I looooved Tuberoller's cable shootout. It was very well done, and with lots of pictures to boot.

 It's what led me to buy the Zu cable.

 -Ed


----------



## OakIris

I'm still trying to make a decision about what cable to get for my HD650s. By the time I make up my mind, I probably won't have the $$ to buy! 
	

	
	
		
		

		
		
	


	




 I have read Tuberoller's great review of the various cables currently available (or at least available to him, in the case of the Moon Audio cables) a couple of times now, and have some questions.

 He mentions that the Moon Audio headphone plug is loose in locking headphone jacks and that the looseness gets worse, causing a problem with static & RFI. And yet, he otherwise had nothing bad to say about the cable. Should this cable be eliminated just on the basis of the plug? (Do all headphone amps have a "locking jack" - ?? If not, is this problem just with locking jacks??)

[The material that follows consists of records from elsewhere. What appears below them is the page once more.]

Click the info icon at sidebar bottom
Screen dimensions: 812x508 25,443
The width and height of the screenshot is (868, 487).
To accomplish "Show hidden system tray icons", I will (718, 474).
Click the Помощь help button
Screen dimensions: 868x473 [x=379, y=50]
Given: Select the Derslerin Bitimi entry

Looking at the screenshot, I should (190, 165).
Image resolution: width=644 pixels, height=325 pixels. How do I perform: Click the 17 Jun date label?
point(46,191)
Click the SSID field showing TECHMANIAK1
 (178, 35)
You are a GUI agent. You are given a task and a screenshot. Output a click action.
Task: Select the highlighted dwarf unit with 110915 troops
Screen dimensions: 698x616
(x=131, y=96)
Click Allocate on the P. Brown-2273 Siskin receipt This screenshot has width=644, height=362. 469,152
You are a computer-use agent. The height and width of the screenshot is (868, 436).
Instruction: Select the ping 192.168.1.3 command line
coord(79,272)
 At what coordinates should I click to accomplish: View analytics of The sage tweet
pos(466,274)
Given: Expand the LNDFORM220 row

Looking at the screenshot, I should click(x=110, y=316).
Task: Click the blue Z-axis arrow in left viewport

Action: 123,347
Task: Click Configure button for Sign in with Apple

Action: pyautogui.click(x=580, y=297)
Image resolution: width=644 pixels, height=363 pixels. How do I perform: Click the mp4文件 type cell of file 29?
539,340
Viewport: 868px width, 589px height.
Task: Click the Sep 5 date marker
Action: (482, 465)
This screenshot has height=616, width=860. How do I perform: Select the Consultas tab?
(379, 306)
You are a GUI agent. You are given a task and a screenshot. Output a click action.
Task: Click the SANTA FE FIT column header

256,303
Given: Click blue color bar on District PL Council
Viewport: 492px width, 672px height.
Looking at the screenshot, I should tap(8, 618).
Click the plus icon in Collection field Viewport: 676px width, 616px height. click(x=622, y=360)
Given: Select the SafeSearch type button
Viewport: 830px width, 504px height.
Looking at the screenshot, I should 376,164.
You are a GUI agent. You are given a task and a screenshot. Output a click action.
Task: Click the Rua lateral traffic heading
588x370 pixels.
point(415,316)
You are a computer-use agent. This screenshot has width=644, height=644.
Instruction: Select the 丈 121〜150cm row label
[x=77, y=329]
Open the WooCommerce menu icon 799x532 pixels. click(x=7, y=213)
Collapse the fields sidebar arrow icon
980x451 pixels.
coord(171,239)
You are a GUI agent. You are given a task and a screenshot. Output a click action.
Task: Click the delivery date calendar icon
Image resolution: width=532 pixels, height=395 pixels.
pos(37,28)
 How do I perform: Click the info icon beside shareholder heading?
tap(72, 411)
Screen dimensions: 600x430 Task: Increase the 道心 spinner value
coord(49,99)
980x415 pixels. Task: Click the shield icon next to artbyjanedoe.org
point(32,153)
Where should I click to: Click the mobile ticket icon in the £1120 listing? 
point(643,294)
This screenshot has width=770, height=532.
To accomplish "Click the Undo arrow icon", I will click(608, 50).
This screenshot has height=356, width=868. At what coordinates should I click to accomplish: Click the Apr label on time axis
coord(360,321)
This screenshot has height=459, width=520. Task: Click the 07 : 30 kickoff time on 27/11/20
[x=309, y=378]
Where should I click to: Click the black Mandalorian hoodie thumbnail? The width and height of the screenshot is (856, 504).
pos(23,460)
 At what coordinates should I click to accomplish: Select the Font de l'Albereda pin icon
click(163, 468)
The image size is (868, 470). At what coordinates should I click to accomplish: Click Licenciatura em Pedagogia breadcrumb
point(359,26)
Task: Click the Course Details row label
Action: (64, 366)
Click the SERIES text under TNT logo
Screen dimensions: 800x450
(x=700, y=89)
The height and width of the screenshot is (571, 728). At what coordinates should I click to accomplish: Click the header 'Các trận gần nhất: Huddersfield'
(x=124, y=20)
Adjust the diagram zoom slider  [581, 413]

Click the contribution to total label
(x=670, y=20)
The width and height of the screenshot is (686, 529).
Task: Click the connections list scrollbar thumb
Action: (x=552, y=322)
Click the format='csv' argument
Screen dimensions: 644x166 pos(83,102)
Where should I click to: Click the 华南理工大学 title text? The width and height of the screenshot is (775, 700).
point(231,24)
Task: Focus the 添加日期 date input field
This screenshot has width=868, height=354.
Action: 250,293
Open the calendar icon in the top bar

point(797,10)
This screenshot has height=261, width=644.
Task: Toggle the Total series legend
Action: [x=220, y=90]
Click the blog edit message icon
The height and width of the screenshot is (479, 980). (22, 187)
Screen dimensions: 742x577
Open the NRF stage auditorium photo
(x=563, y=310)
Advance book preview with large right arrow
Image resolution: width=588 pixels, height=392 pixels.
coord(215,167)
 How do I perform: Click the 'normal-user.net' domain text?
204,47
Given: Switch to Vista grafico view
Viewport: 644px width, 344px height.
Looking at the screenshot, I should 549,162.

 I am planning to get a SinglePower MPX3 amp when I can afford it. Tuberoller said that the Silver Dragon was superb with the Wheatfield and Supra amps. He also said that, due to the "midrange bump," the Zu cable sounded "a bit out of balance with the Tubed amps." And yet he went on to say that he loved the combo of the Mobius with the Supra amp. So, which cable will sound better with tube amps?? 
	

	
	
		
		

		
		
	


	




 O.K., I know that no one here can make up my mind for me, but I'm just trying to get more input from all of the knowledgeable people here.


----------



## tom hankins

I use the Zu cabled HD650 with the Singlepower SDS and the combo is very good. If your worried, why not wait until you get the amp and then order one of the cables with the money back offer. If you like it keep it, if not try another one. Both the Equinox and Zu sound very good with the singlepower amp and HD650's.
 BTW, there is a very good deal on a MPX3 and good tubes in the gear for sale forum. Good luck.


----------



## OakIris

Thanks for the info about the MPX3 for sale, tom; I don't have the money for it right now so I'll have to pass. 
	

	
	
		
		

		
			





 Someone is going to get a really nice amp!

 Also, another vote for the Zu Mobius or Equinox! Maybe I should flip a coin. 
	

	
	
		
		

		
		
	


	




 Any problems with the fit of those really cool looking aluminum connectors on the Zu cable? I think Tuberoller (or someone else) said they had been redesigned to fit the HD650s better....


----------



## OakIris

Just ordered the Zu Mobius cable. Guess I couldn't resist the really cool aluminum connectors. 
	

	
	
		
		

		
		
	


	




 Actually, I figured that all the people here that like the cable can't be wrong, that the 60-day return policy made the purchase a no-brainer, and, since I have a loaner prototype MPX3 to try it out with, I'll know in plenty of time whether or not the cable works with my system.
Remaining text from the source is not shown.